Angel4585 hat gesagt.:
			
		

> ja aber wenn ich den Code für jedes System ausführbar compiliere, bei Windows eben als exe, dann dürfte es keine Geschwindigkeitsverluste mehr gegenüber C++ geben oder?


du wirst immer die VM haben muessen ! wenn du es als exe kompilierst musst du die VM miteinpacken... ganz ohnen geht nicht (waere ja auch absolut unlogisch).
das ausfuehrbare system bei java ist die jar - und der ist es egal auf welchem System dies geschieht und jedes System kann die jar ausfuehren


----------



## byte (24. Aug 2007)

GCJ kann Java Code in nativen Maschinencode kompilieren, aber dann brauchste immer noch die GCJ Runtime zum Ausführen.


----------



## Saxony (24. Aug 2007)

Hiho,

Hier kannst du etwas dazu lesen.

Übrigens gibt es auch Compiler die echte native .exe erstellen ohne die komplette VM mit in die .exe zu packn. 

bye Saxony


----------



## Wildcard (24. Aug 2007)

Angel4585 hat gesagt.:
			
		

> ja aber wenn ich den Code für jedes System ausführbar compiliere, bei Windows eben als exe, dann dürfte es keine Geschwindigkeitsverluste mehr gegenüber C++ geben oder?


Du implizierst das 
1) Java grundsätzlich langsamer ist
2) eine nativ kompilierte Variante schneller ist

Beides ist pauschal nicht der Fall.


----------



## Ice-Tea (24. Aug 2007)

Mit GCJ sollte das funktionieren.
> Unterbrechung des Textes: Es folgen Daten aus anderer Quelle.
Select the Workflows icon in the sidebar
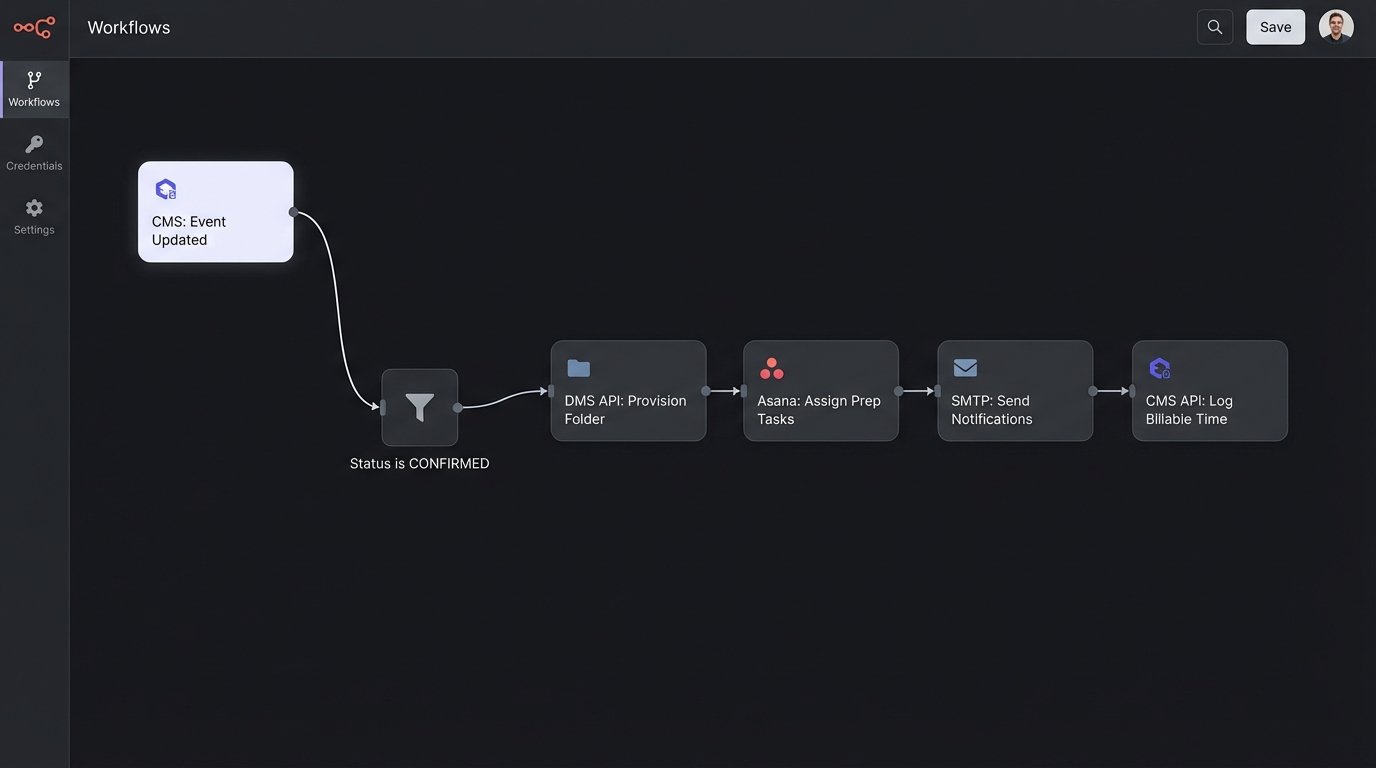 point(34,79)
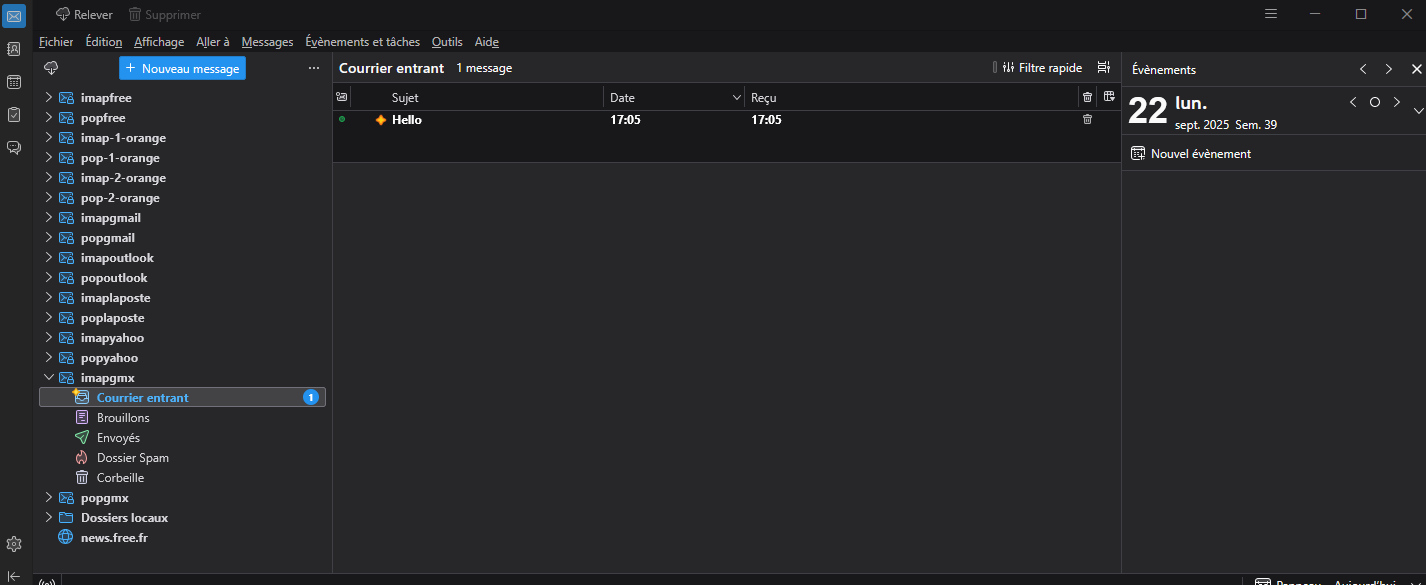
Task: Expand the Dossiers locaux folder
Action: [48, 518]
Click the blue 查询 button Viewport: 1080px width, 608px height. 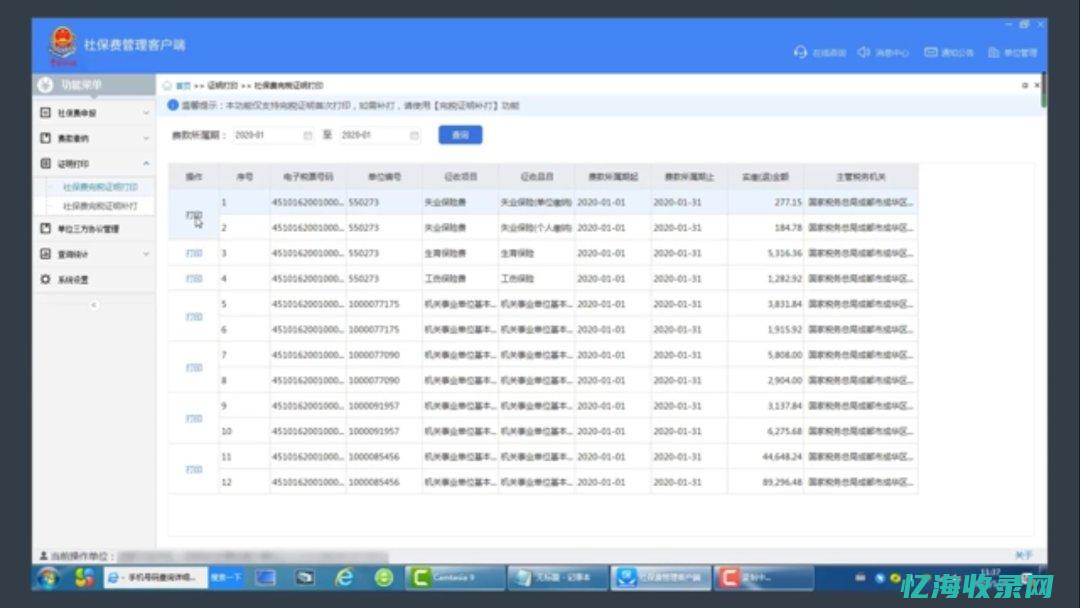click(460, 135)
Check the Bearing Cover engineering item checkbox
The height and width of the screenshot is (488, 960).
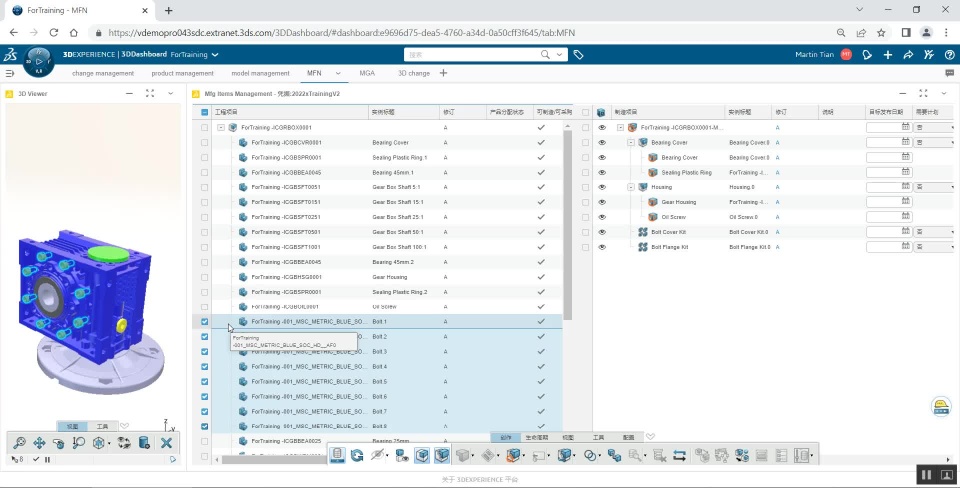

Allerdings muss man soweit ich weiß auf aufwändige GUI's verzichten. Auf Swing muss man glaub ich ganz verzichten, bin aber auch nicht sicher.

Ich hatte auch schon eine Demo eines; ich will es mal 'umwandler' nennen. Dieser hat fertigen Bytecode in Nativen Code übersetzt, bzw eine exe daraus erstellt. Das ganze hat mit einem Consolen-Programm auch wunderbar funktioniert, wie es mit GUI's aussieht - keine ahnung.


----------



## Wildcard (24. Aug 2007)

AWT funktioniert teilweise, Swing gar nicht.
Schneller waren GCJ Programme noch nie, von portabel ganz zu schweigen.


----------



## ice-breaker (24. Aug 2007)

Wildcard hat gesagt.:
			
		

> AWT funktioniert teilweise, Swing gar nicht.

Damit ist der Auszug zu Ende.